Suffice to say that while I agree with the contention that after 24 years the GDP certainly needed to be tinkered with to reflect new areas of economic activity, it is still appropriate to ask the gain to be realised from having a First World GDP and a Third World existence. It certainly makes no sense to have a per capita income that is completely out of reality with the pandemic poverty on the ground. A sage once said that no man can be a patriot on an empty stomach!

 

Besides, is the GDP rebasing driven by purely altruistic motives or simply because with the 2015 elections just around the corner, it provides some folks a golden opportunity to gloat over the ‘exponential growth’ the economy recorded under their watch! But I suppose the point I’m trying to make would open me up to a charge of ‘unpatriotism’ by those who specialise in such a past-time.
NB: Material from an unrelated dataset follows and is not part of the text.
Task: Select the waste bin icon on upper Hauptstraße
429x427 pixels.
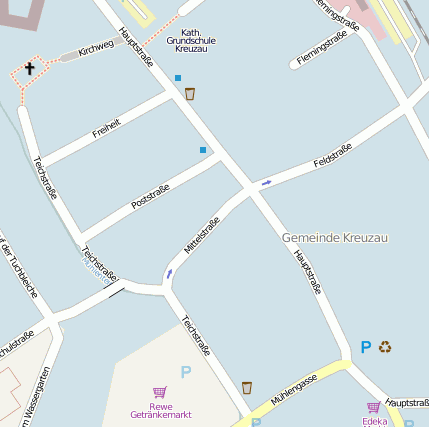Action: click(190, 94)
Truth be told, in a country where individuals are adulated and public institutions converted to personal property, there are many who are bound to see no wrong and hear no wrong as long as their ill-gotten bread is being buttered. As the old saying goes, “It is seditious to discuss the laws of heat where the sun is worshipped”!

So, while the life of the average Nigerian citizen is becoming less valuable than that of a sacrificial animal and members of a national conference who have forgotten their primary assignment and are engaging in delusions of grandeur by engaging in frivolous debates, the most sought-after job has become a voluble presidential aide on public affairs brandishing a voluminous abusive lexicography – even as politicians continue to make their cunny-cunny arrangements to capture or retain power in 2015 at all costs! Cry, the beloved country!